* **Aufgaben**
A. Geben Sie aus dem Text über Konversations-KI alles von „Damit die Sprachassistenten“ bis hinunter zu „dar, erklärte Lehmann.“ wortgetreu aus.
B. Woraus bestehen Wissensgraphen als semantische Datenbanken laut dem Text über Konversations-KI?

* **Seitenauszug**
Wie gut versteht KI menschliche Kommunikation? In dieser Session fiel das Voting noch etwas negativer aus: Vor der Session waren ganze 51 Prozent und nach der Session sogar 59 Prozent der Ansicht, dass die Computerfähigkeiten in diesem Bereich unter dem menschlichen Durchschnitt liegen, obwohl Sprachassistenten wie Alexa oder Siri bereits zu unserem Alltag gehören. »Im Moment gibt es noch keine KI, die in der Konversation so flexibel ist wie der Mensch«, stellte Prof. Dr. Jens Lehmann, leitender Wissenschaftler im Bereich Konversations-KI und Wissensgraphen beim Fraunhofer IAIS fest.
Damit die Sprachassistenten funktionieren, müssen sie nicht nur verstehen, was gefragt wird, sondern auch das zur Verfügung stehende Wissen sinnvoll anwenden, um eine sinnvolle Antwort zu geben. Die Konversation erfolgt dabei auf Basis von Wissensgraphen, semantischen Datenbanken aus Knoten und Kanten. Jeder Knoten steht für eine Entität mit Attributen und Klassifizierung, die Kanten stellen die Beziehungen zwischen den Entitäten dar, erklärte Lehmann.

* **Bereitgestellte Daten**
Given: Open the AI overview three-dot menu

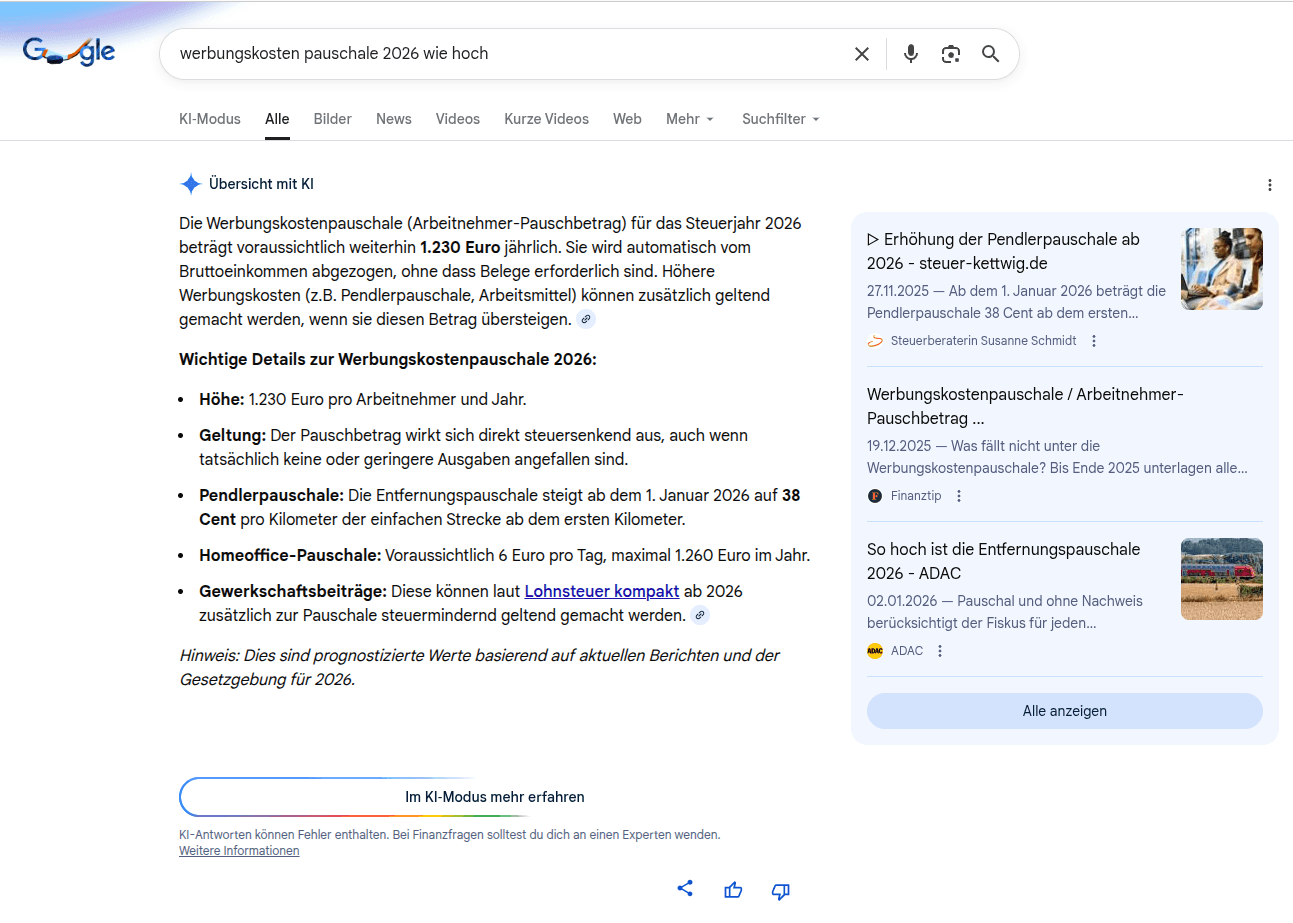Looking at the screenshot, I should [1269, 185].
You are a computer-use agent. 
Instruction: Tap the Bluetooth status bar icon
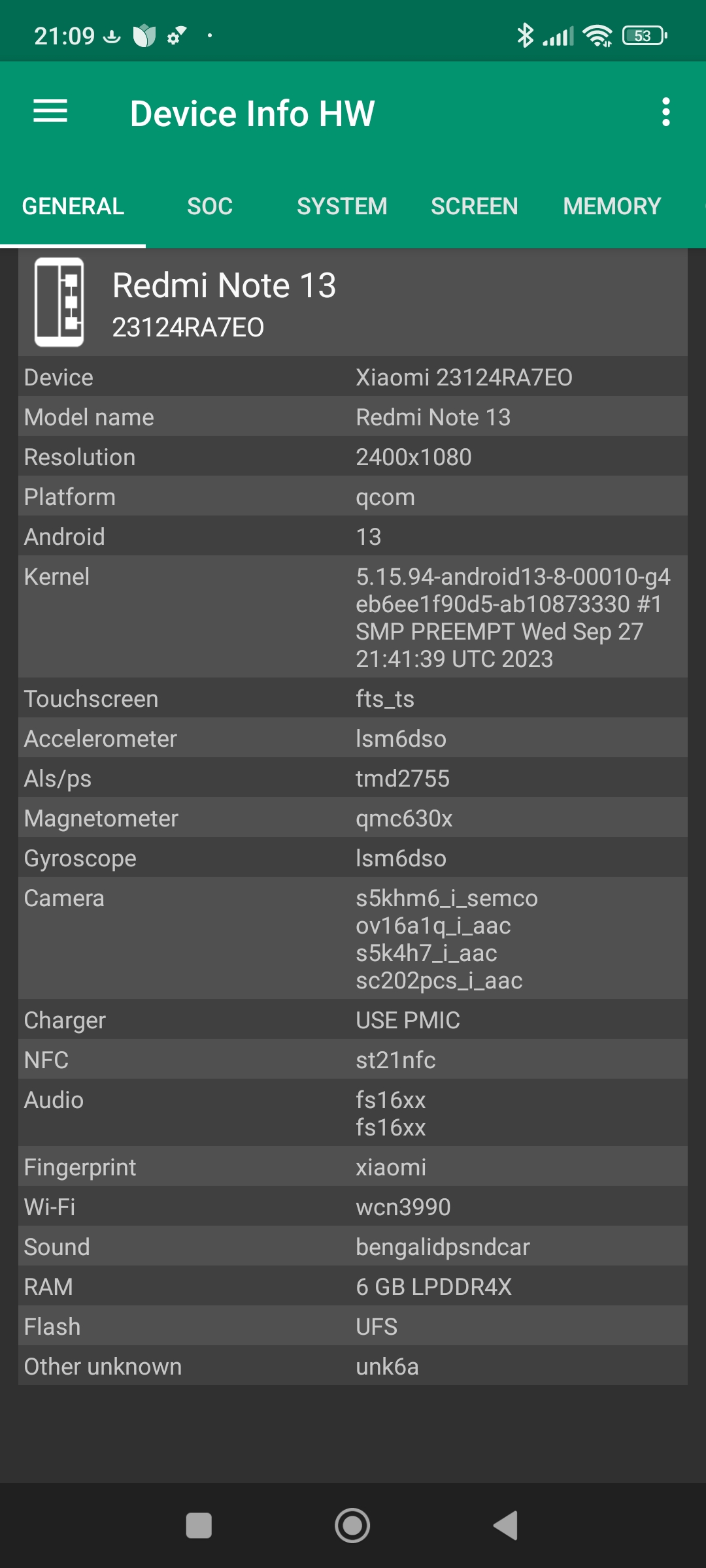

* **Erwartete Antworten**
A.
Damit die Sprachassistenten funktionieren, müssen sie nicht nur verstehen, was gefragt wird, sondern auch das zur Verfügung stehende Wissen sinnvoll anwenden, um eine sinnvolle Antwort zu geben. Die Konversation erfolgt dabei auf Basis von Wissensgraphen, semantischen Datenbanken aus Knoten und Kanten. Jeder Knoten steht für eine Entität mit Attributen und Klassifizierung, die Kanten stellen die Beziehungen zwischen den Entitäten dar, erklärte Lehmann.

B. Aus Knoten und Kanten.